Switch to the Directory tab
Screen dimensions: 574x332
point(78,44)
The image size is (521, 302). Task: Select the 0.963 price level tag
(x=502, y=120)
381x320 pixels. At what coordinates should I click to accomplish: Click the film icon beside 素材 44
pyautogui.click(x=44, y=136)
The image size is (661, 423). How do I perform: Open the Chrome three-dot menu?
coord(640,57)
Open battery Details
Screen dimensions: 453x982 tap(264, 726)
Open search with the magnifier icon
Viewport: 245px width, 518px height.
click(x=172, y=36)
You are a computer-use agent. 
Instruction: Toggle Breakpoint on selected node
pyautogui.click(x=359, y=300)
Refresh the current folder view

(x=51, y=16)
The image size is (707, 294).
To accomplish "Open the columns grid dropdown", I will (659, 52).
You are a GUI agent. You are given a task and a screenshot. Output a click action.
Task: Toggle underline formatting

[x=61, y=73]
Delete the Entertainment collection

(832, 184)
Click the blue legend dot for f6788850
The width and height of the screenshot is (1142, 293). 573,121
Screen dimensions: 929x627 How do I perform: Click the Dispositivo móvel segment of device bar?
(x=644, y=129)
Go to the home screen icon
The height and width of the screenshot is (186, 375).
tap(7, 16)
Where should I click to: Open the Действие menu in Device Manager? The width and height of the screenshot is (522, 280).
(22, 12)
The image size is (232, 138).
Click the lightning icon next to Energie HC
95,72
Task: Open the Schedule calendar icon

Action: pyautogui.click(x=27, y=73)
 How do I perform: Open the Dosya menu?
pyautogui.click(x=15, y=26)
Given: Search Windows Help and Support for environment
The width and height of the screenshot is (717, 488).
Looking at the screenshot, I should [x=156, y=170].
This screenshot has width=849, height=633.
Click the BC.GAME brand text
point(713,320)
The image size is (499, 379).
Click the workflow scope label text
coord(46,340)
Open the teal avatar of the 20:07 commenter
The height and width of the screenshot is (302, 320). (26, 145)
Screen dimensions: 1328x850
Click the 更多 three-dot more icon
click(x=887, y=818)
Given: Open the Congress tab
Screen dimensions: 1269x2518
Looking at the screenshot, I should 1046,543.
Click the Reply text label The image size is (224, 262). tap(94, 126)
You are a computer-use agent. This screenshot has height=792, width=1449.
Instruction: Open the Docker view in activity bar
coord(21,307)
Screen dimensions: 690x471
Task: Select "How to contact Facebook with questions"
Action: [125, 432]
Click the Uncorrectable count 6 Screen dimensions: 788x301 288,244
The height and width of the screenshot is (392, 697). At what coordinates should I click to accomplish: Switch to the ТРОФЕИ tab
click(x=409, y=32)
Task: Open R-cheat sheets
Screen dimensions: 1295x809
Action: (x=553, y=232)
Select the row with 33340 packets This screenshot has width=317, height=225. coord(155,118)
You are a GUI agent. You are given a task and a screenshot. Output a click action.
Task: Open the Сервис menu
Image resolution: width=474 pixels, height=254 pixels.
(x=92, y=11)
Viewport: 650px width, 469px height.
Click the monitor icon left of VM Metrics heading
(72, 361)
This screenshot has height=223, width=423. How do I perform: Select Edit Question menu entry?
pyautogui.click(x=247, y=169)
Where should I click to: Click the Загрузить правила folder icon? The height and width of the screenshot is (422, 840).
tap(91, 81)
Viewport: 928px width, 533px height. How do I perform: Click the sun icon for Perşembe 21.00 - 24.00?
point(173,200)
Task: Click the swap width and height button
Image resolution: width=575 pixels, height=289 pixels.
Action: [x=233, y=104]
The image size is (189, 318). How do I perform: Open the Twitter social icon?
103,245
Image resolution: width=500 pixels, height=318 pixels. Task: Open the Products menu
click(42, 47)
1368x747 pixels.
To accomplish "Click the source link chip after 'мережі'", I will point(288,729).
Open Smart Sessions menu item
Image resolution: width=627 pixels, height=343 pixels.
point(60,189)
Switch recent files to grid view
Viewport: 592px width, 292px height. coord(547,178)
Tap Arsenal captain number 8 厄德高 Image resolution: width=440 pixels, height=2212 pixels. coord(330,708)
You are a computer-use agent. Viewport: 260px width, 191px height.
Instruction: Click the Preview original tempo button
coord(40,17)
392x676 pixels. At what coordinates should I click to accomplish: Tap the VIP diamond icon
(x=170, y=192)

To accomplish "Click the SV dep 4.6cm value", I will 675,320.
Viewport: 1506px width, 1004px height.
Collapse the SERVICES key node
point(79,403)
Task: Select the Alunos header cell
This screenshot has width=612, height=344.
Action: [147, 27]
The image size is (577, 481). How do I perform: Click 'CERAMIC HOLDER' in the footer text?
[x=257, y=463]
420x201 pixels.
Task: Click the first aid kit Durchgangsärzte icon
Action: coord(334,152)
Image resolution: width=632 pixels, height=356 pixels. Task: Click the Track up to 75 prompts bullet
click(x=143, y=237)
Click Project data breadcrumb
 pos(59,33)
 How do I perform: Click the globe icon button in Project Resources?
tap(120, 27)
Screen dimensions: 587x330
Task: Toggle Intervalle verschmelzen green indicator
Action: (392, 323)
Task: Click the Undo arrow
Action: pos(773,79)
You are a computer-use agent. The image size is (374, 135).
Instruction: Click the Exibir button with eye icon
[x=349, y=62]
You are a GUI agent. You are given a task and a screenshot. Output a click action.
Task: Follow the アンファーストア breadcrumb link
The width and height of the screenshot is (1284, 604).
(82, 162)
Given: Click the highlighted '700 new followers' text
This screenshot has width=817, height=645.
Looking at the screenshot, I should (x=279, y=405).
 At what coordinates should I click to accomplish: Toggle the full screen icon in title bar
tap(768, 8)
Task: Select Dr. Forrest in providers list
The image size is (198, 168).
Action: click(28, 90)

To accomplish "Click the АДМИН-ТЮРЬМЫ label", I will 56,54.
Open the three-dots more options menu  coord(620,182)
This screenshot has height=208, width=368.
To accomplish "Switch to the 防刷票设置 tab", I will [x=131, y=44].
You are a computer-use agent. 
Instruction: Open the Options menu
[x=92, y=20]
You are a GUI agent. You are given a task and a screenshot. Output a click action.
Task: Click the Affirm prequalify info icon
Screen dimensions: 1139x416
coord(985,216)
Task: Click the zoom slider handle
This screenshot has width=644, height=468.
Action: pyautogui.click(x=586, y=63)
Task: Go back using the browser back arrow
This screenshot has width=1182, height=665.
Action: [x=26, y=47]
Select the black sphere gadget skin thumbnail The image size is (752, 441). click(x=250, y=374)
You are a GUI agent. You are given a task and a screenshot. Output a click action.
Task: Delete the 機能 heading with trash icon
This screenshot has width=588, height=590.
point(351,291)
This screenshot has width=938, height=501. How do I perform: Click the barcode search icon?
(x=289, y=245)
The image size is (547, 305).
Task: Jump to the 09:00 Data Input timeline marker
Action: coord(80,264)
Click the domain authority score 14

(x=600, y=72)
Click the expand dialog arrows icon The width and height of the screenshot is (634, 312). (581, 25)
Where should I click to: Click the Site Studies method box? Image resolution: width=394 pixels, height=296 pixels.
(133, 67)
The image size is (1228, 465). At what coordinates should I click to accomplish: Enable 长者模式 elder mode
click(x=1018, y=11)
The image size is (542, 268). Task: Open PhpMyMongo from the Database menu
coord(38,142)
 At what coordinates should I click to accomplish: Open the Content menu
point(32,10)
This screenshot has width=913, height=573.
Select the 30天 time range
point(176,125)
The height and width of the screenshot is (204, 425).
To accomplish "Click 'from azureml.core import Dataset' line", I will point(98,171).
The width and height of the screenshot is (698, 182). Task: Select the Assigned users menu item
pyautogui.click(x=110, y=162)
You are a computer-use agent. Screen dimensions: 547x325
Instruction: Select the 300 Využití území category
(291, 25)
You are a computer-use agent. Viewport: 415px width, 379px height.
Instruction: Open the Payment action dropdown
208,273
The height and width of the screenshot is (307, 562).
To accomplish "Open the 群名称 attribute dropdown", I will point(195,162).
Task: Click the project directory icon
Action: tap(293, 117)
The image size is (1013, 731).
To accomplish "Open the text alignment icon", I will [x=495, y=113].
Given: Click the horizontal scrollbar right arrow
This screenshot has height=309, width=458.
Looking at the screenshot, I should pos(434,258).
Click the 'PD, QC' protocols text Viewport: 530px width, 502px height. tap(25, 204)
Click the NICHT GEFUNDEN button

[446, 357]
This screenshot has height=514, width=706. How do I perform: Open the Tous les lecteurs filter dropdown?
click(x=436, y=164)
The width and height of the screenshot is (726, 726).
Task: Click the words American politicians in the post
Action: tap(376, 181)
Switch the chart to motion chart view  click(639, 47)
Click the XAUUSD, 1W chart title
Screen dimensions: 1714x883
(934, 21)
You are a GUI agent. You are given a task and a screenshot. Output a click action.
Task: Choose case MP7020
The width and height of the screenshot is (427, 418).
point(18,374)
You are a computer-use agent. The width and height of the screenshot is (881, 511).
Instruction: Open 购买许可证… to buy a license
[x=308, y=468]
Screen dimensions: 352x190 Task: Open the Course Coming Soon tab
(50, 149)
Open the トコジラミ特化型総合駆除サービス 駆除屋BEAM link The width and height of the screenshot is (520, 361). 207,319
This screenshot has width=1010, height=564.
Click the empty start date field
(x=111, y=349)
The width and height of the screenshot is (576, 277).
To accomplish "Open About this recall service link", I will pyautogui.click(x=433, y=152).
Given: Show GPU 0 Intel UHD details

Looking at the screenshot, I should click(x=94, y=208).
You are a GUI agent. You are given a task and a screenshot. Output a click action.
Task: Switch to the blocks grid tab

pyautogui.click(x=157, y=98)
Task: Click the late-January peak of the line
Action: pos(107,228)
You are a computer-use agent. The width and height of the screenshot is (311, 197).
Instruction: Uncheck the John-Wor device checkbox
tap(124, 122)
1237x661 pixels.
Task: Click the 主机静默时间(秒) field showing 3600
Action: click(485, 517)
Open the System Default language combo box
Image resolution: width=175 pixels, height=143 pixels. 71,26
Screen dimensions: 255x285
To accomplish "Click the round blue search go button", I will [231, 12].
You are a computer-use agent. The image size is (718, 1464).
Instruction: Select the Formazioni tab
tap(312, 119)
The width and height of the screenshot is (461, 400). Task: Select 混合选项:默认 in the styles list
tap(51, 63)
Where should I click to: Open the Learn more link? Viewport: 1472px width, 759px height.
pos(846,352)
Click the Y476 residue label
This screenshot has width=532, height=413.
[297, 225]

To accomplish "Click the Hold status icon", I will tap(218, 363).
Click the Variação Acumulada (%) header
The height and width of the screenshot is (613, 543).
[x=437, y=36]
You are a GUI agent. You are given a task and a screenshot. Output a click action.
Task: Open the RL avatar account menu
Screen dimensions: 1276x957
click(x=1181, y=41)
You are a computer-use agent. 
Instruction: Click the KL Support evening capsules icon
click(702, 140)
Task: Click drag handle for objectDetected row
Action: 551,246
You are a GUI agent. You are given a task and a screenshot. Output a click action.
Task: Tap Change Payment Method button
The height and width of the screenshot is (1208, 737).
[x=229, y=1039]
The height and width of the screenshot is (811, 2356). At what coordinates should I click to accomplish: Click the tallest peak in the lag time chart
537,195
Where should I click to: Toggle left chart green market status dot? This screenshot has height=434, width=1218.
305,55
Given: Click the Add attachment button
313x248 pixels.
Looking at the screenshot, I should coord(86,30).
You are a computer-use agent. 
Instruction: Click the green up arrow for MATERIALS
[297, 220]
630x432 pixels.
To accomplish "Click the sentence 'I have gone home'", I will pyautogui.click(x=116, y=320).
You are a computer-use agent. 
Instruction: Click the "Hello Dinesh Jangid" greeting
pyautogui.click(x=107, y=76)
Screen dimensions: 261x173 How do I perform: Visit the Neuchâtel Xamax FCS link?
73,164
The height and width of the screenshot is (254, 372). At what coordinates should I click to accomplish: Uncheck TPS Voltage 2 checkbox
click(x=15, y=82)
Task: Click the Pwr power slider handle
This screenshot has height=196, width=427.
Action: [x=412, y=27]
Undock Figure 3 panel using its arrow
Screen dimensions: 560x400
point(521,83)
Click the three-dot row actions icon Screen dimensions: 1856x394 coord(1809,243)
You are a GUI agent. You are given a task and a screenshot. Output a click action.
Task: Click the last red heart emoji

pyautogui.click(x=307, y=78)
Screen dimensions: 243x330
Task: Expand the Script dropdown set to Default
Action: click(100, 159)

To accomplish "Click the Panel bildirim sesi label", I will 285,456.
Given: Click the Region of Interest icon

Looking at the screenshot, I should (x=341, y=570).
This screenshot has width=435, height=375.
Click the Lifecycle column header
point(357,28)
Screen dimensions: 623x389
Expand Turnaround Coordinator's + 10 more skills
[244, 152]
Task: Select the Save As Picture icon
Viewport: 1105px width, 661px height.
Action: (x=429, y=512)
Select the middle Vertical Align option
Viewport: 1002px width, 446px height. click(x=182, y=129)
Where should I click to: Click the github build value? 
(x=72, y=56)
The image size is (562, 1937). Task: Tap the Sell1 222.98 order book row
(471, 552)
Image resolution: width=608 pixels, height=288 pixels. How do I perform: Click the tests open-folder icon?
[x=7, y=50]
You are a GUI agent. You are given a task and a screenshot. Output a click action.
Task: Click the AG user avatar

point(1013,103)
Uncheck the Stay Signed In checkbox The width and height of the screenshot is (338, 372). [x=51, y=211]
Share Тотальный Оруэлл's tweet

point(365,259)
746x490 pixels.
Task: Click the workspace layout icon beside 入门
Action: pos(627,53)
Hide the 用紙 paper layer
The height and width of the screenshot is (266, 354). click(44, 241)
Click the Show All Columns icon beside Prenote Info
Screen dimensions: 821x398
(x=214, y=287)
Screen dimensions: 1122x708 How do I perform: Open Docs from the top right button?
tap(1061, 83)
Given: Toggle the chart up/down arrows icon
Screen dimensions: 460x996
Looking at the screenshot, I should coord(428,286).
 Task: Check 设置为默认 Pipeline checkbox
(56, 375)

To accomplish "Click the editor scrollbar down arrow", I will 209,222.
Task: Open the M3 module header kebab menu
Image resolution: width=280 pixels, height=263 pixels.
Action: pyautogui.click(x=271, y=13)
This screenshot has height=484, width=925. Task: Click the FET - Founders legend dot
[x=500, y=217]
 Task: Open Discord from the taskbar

::::::

> [Your instructions]: Reproduce the lines of the entries above from the one with "Instruction: Click the Exibir" to the one with "Given: Click the highlighted", both included, exactly and without any other line.

> [Written response]:
Instruction: Click the Exibir button with eye icon
[x=349, y=62]
You are a GUI agent. You are given a task and a screenshot. Output a click action.
Task: Follow the アンファーストア breadcrumb link
The width and height of the screenshot is (1284, 604).
(82, 162)
Given: Click the highlighted '700 new followers' text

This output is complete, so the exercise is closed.